- German: Mein Stern
- Directed by: Valeska Grisebach
- Written by: Valeska Grisebach
- Produced by: Valeska Grisebach
- Starring: Nicole Gläser Christopher Schöps
- Cinematography: Bernhard Keller
- Edited by: Anja Salomonowitz
- Production company: Vienna Film Academy
- Distributed by: Peripher Filmverleih
- Release date: 15 February 2001 (Berlin);
- Running time: 65 minutes
- Countries: Austria Germany
- Language: German

= Be My Star =

2001 Austrian-German drama film

Be My Star (Mein Stern) is an Austrian-German drama film, directed by Valeska Grisebach and released in 2001. The film stars Nicole Gläser as Nicole, a teenage girl in Berlin who is beginning to establish her independence by entering a relationship with Christopher (Christopher Schöps), with whom she begins to imitate the rituals of adult relationships by having a mock wedding and acting as a married couple when their parents aren't around.

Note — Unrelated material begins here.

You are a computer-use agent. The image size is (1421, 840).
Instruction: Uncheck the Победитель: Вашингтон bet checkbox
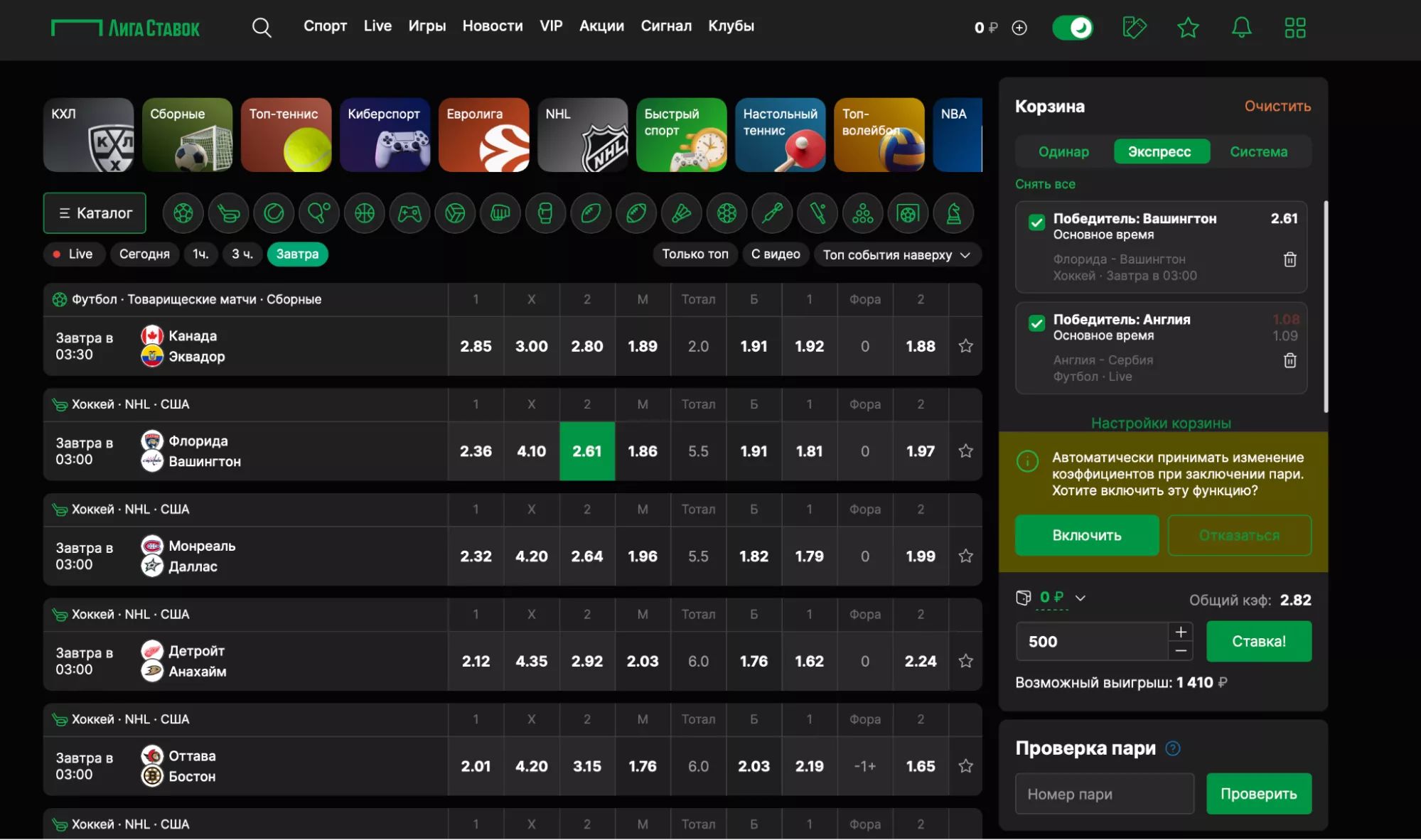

The cast also includes Monique Gläser and Jeanine Gläser as Nicole's sisters and Christina Sandke as their mother, as well as Marcel Eichelberger, Anika Jahn, Nicole Lehmann, Sebastian Rinka, Paul Skibbe, Tim Wolf and Daniel Zühlke in supporting roles.

==Production==
Made as Grisebach's student film project in her studies at the Vienna Film Academy, the film's cast consisted entirely of non-professional actors cast in the Mitte borough of Berlin.

==Distribution==
The film premiered at the 51st Berlin International Film Festival.

It was later screened at the 2001 Toronto International Film Festival, where it received an honorable mention from the FIPRESCI Prize jury, and at the Torino Film Festival, where it won the Prize of the City of Torino.